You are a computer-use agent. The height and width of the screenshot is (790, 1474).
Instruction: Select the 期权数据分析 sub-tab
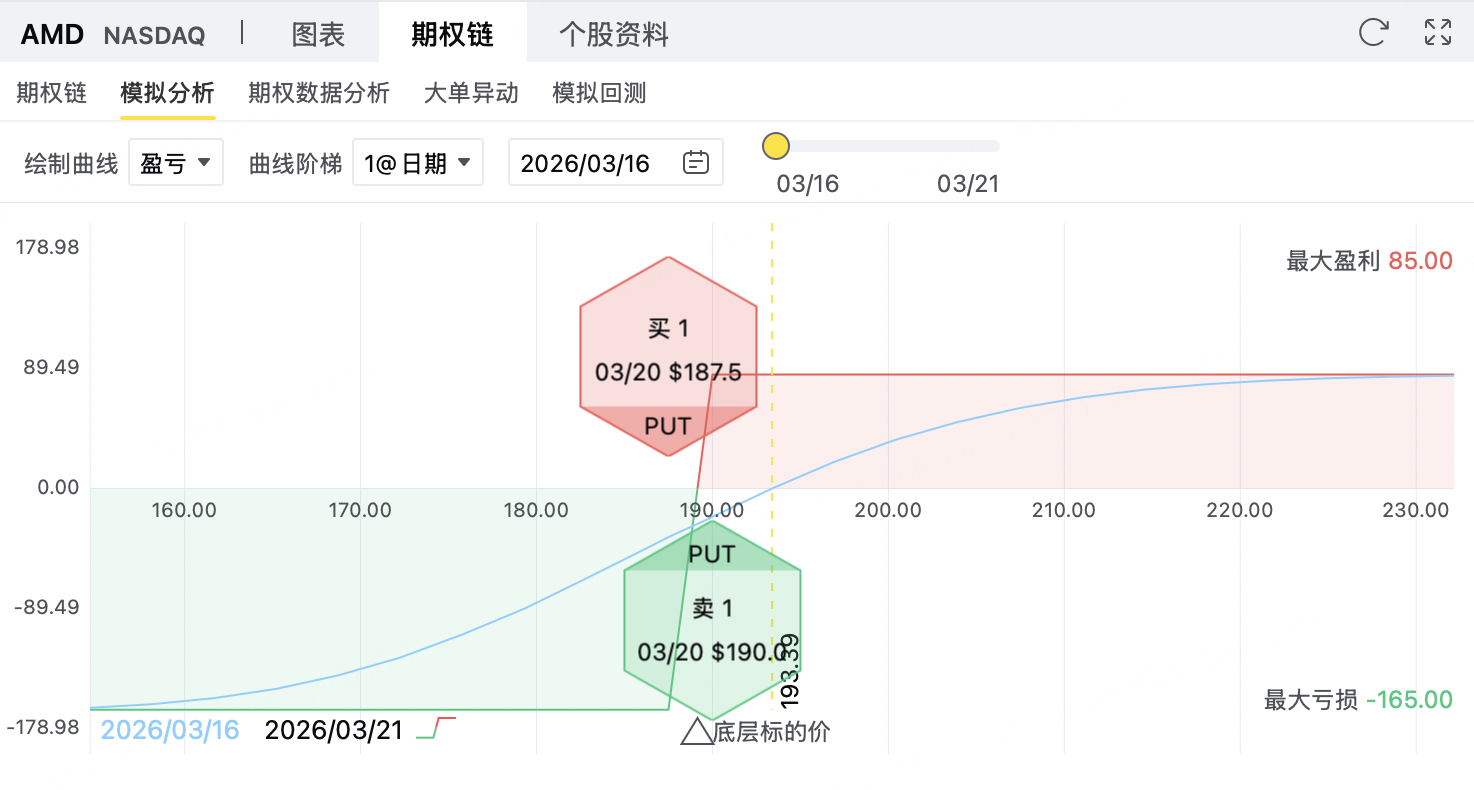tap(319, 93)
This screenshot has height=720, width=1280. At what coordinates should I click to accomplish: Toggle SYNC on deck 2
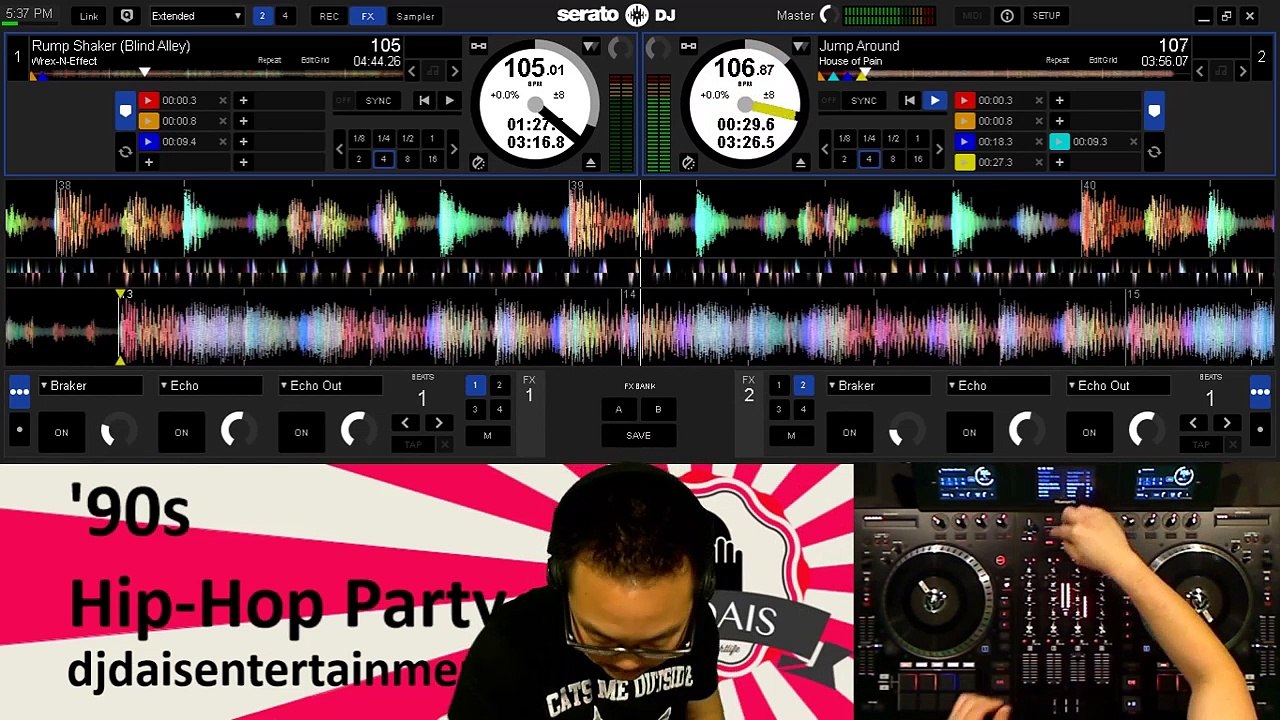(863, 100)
#####
Stated exercise — Can you swap "screenshot" for "screen capture" wherever it occurs in the records above and write them out again, unchanged otherwise, with the pictures left out?

Output of the exercise —
You are a computer-use agent. The height and width of the screen capture is (790, 1474).
Instruction: Select the 期权数据分析 sub-tab
tap(319, 93)
This screen capture has height=720, width=1280. At what coordinates should I click to accomplish: Toggle SYNC on deck 2
(863, 100)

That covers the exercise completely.